Anti-pipeline groups asked a federal judge in Minneapolis on Thursday to halt the increased flow of crude oil from Canada into Minnesota resulting from 2014 upgrades at a short section of pipeline across the international border.
But lawyers for pipeline owner Enbridge Energy and the U.S. State Department told Senior U.S. District Judge Michael Davis that the modifications to boost the oil flow are allowed under an existing federal cross-border permit.
Davis took the matter under advisement but expressed wariness during a 2½-hour oral argument about the legal grounds to issue an injunction. "Are you asking me to go where no judge has gone before?" Davis said to the pipeline opponents' attorney.
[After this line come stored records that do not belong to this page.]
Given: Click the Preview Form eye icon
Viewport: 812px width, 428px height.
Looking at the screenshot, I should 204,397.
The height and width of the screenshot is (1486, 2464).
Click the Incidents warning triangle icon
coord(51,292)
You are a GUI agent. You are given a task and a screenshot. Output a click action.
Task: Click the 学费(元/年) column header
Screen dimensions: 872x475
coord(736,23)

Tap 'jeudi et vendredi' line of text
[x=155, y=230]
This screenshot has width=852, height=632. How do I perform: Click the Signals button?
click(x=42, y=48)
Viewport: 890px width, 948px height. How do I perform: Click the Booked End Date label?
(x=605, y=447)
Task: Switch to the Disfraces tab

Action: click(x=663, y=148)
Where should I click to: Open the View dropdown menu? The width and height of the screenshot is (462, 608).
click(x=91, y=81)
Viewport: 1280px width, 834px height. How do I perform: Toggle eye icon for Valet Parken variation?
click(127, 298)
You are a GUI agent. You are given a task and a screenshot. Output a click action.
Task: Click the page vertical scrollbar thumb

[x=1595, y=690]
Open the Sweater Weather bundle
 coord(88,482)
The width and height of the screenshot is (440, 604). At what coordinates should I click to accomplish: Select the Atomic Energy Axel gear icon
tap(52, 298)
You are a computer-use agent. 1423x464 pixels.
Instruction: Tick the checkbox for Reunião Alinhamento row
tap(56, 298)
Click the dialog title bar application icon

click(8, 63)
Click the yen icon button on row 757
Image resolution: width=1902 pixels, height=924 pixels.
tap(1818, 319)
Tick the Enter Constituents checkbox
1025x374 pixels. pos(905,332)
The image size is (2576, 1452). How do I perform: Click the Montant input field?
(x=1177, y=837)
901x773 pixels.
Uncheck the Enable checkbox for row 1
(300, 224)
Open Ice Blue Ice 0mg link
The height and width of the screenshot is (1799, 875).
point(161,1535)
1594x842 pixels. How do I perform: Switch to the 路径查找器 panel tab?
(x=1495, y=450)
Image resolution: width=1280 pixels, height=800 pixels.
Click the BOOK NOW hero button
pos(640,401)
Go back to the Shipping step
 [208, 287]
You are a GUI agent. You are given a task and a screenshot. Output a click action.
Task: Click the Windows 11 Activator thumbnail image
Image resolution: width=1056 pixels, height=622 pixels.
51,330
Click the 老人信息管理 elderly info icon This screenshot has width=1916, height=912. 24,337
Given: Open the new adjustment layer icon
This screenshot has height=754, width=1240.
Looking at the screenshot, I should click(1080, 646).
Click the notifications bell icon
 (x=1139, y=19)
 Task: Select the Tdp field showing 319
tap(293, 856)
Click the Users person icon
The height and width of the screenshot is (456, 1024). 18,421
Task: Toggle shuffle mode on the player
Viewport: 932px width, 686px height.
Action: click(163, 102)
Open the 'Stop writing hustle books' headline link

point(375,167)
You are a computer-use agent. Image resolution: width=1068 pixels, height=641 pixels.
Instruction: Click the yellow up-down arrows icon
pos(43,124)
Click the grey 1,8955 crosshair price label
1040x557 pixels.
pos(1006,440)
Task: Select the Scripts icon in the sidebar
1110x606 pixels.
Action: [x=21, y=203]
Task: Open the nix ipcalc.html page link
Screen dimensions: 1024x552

Seven environmental groups and an American Indian band sued the State Department for accepting a plan by Calgary-based Enbridge to increase the flow of heavy crude oil from Alberta into the United States and across Minnesota while a federal environmental study is still underway.
The lawsuit, filed in November, alleged that the State Department violated the National Environmental Policy Act and other laws. The groups seek an injunction to halt the flow of oil.
At a post-hearing news conference outside the federal courthouse, activist Winona LaDuke, founder of Honor the Earth, said she "found it alarming that Enbridge and the State Department acted as if the federal court had no jurisdiction." She said tribal areas have been crossed by pipelines for decades, with little regard for the effects on native people.
"What we are seeing is a pretty rapid destruction of the entire ecosystem in northern Minnesota," said LaDuke, a White Earth member who raises wild rice and sells it and other products online. "These pipelines are a part of that."
Kenneth Rumelt, an attorney who argued in court for pipeline opponents, called the increased flow on the Enbridge pipeline system in Minnesota a "quiet Keystone."